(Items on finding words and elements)
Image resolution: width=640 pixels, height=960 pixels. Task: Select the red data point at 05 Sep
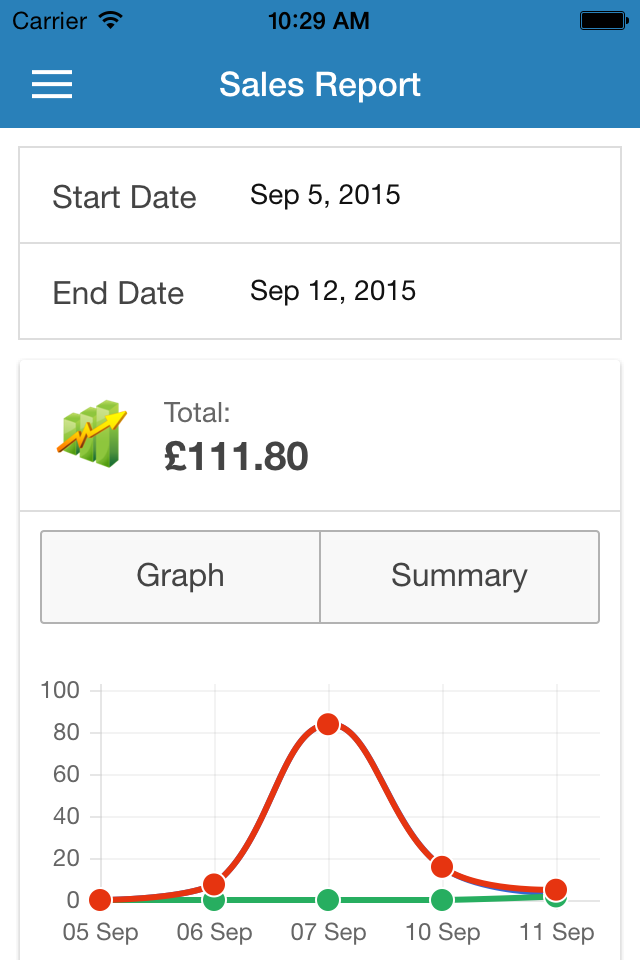point(100,900)
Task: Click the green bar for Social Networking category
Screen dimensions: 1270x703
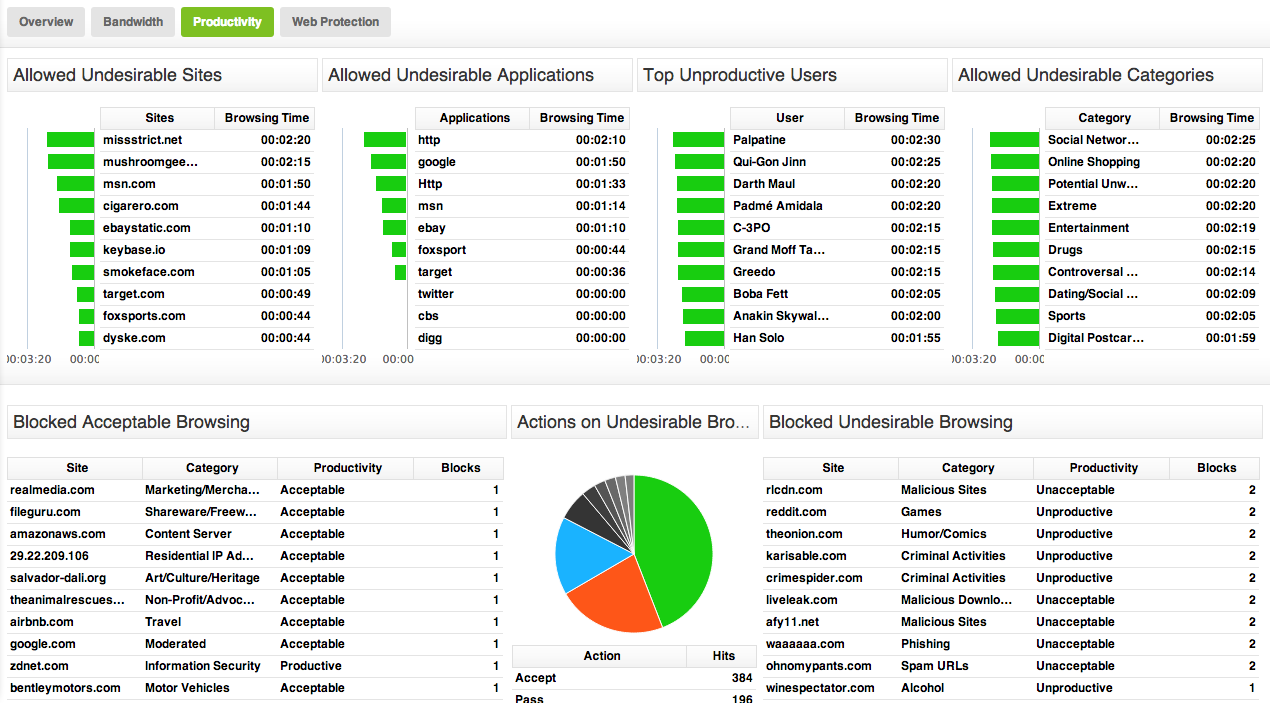Action: pyautogui.click(x=1015, y=140)
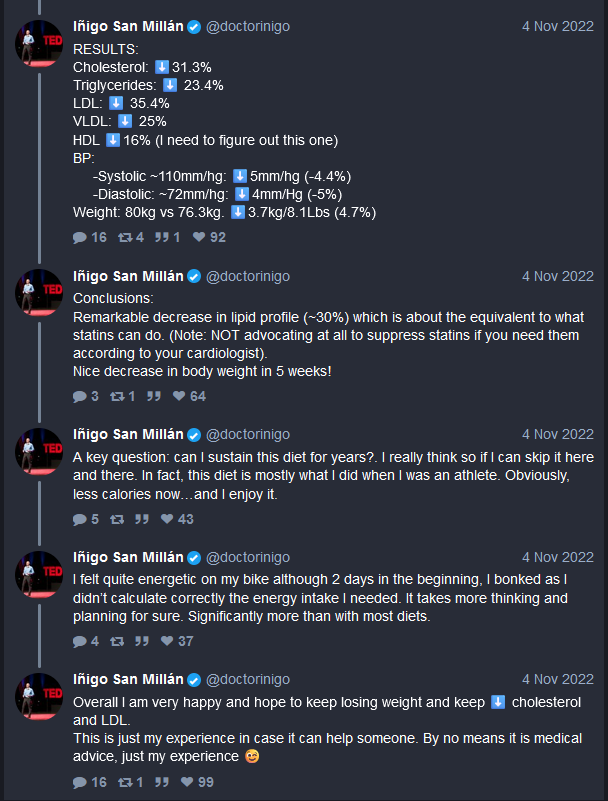Like the 'Overall I am very happy' tweet
The height and width of the screenshot is (801, 608).
point(197,782)
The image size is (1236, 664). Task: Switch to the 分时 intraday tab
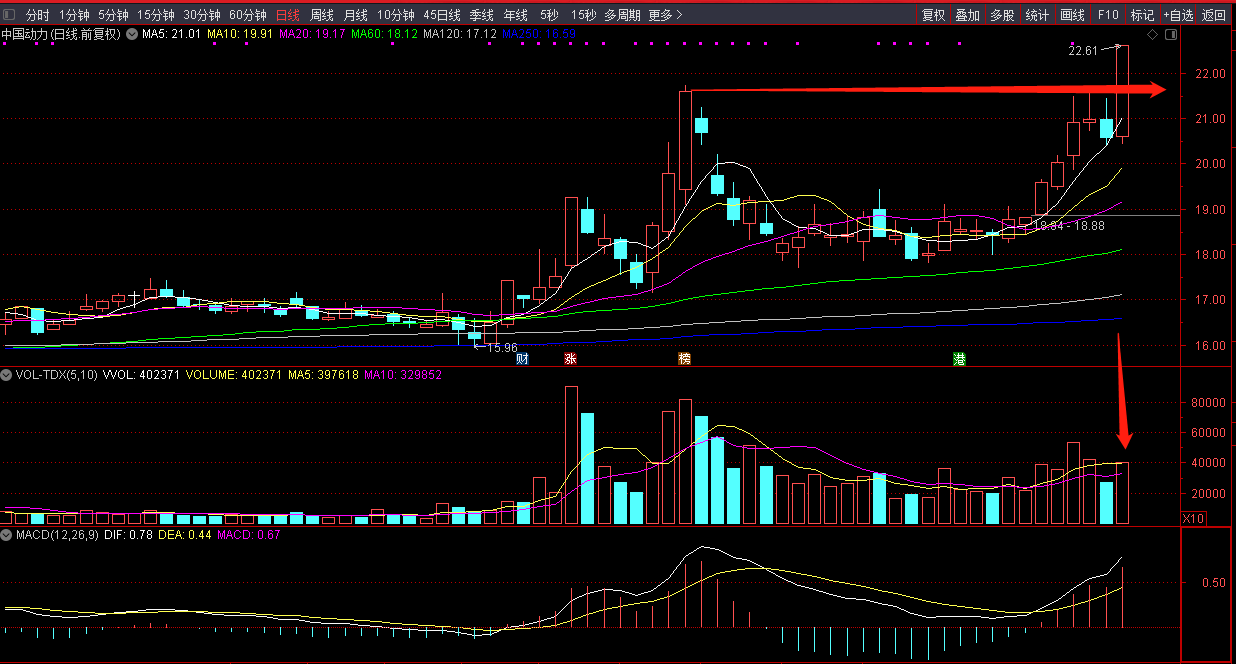[x=37, y=15]
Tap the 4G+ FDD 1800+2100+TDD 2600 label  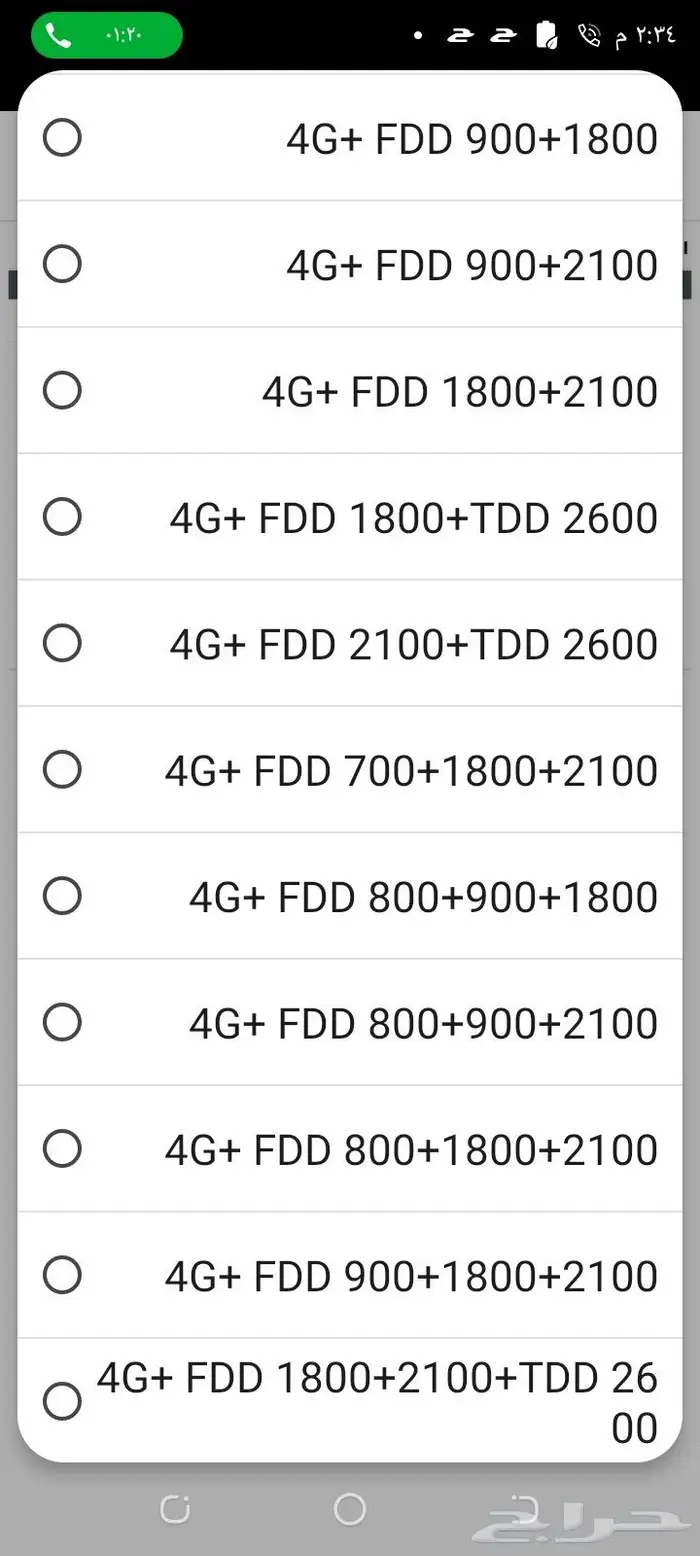coord(378,1402)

◆ Directions for this task ◆
Write out the items word for word, starting at the beginning and ending with the line that contains "point(100,900)". Leave out the pictures.

◆ Output for this task ◆
Image resolution: width=640 pixels, height=960 pixels. Task: Select the red data point at 05 Sep
point(100,900)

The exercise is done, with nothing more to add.